_Document segment_.
Start of Block
Third, the idolatry of bosheth anticipates the First Commandment's catechesis (CCC §§2110–2128), which warns explicitly against modern idolatries — not only of carved images but of money, power, and the divinization of the nation or race. Pope Francis, in Laudato Si' §§56–59, invokes this prophetic tradition when identifying the "technocratic paradigm" as a contemporary form of the idolatry Jeremiah condemns: the elevation of human constructs above the Creator.
Contemporary Catholics reading this passage should feel its indictment before seeking its consolation. The "number of streets" adorned with altars to Baal maps disturbingly well onto a culture where screens, algorithms, and market forces compete for the attention and devotion that belong to God — and where these rivals are not imposed from outside but invited in, altar by altar, one small capitulation at a time. The "conspiracy" is collective: entire parishes, families, and cultures can drift into a functional atheism that retains religious vocabulary while serving other gods. Jeremiah's word challenges the Catholic not to outsource this diagnosis to "secular society" but to audit the interior landscape: What fills the streets of your daily routine? Where do you turn first in trouble — to prayer, or to the gods of technology, therapy, entertainment, or self-sufficiency? The passage also offers a pastoral realism: repentance must precede restoration. The silence of God in verse 11 is not his last word in Jeremiah (see 31:31–34), but it is the word that must be heard before the new covenant is received with the seriousness it demands.
End of Block
_Tasks to perform_.
a) Answer these from the commentary on Jeremiah:
(i) Which sections of the Catechism does it cite for the First Commandment's catechesis?
(ii) What does it say Pope Francis identifies in Laudato Si' as a contemporary form of idolatry?
(iii) What does it say must precede restoration?
b) Duplicate the stretch of the commentary on Jeremiah from "Third, the idolatry" through "above the Creator.".
c) Pick up the commentary on Jeremiah after its final sentence and keep writing it.
The data that follow come from a separate source.

_Records provided_.
Start of Block
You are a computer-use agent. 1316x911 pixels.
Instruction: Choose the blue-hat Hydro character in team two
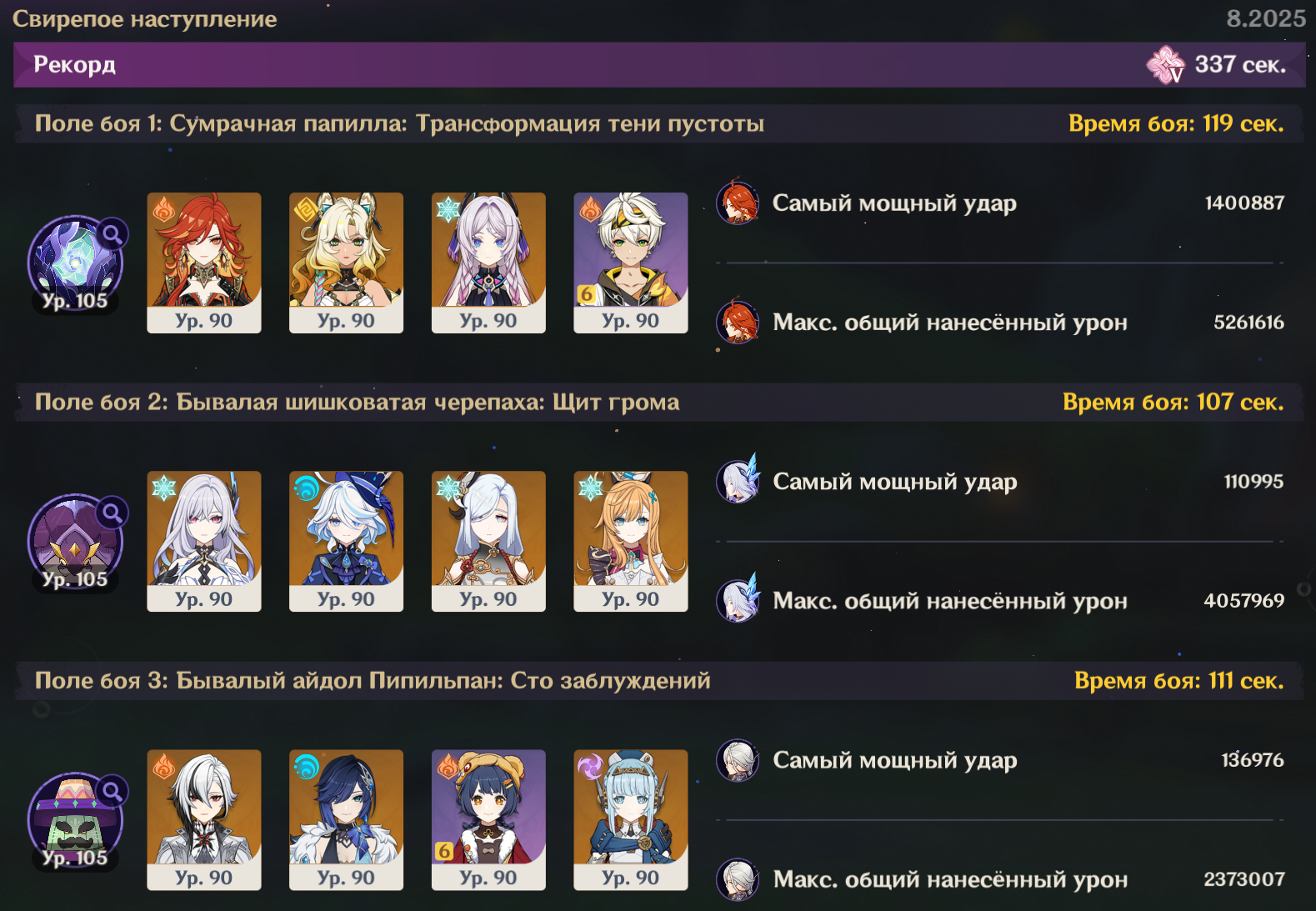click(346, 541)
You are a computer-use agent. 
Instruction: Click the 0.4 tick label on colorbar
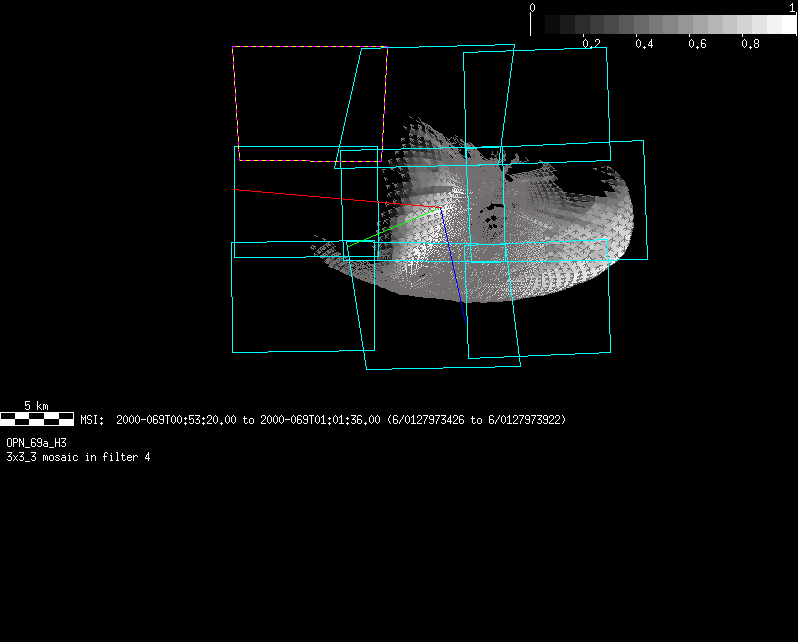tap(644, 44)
End of Block
_Answers in order_.
a)
(i) CCC §§2110–2128
(ii) The "technocratic paradigm"
(iii) Repentance

b)
Third, the idolatry of bosheth anticipates the First Commandment's catechesis (CCC §§2110–2128), which warns explicitly against modern idolatries — not only of carved images but of money, power, and the divinization of the nation or race. Pope Francis, in Laudato Si' §§56–59, invokes this prophetic tradition when identifying the "technocratic paradigm" as a contemporary form of the idolatry Jeremiah condemns: the elevation of human constructs above the Creator.

c)
Verse 13 — "According to the number of your cities are your gods" The rhetorical climax is devastating. The multiplication of altars — one per city, one per street — measures not devotion but disorder. Baal worship was not a monolithic cult but a proliferating local religion; every locality had its baal (lord), and Jerusalem's streets were thick with these shrines. The phrase "shameful thing" (bosheth) is a deliberate scribal substitution in the Hebrew text: later tradition replaced the divine name "Baal" with bosheth ("shame"), a contemptuous editorial comment preserved in names like Ish-bosheth and Mephibosheth. The density of these altars — in every street, in every city — underscores the social saturation of idolatry. Sin has become architectural; the landscape itself is inscribed with apostasy.
Typological and Spiritual Senses In the allegorical sense, the broken covenant of Sinai prefigures the New Covenant established in Christ's blood (Luke 22:20), which humanity can also refuse. The Church Fathers, particularly Origen (Homilies on Jeremiah, Hom. XII) and Jerome (Commentary on Jeremiah), read Jeremiah's "conspiracy" as a type of the rejection of Christ — both by those who plotted his death and by all who, baptized into the New Covenant, "turn back" to the world's idols. In the moral sense, every Christian who sets up a rival love — wealth, pleasure, power, or any created thing — above God re-enacts Judah's conspiracy in miniature. The "number of streets" becomes a searching examination of conscience: how many spaces in one's daily life are occupied by what is effectively a competing altar?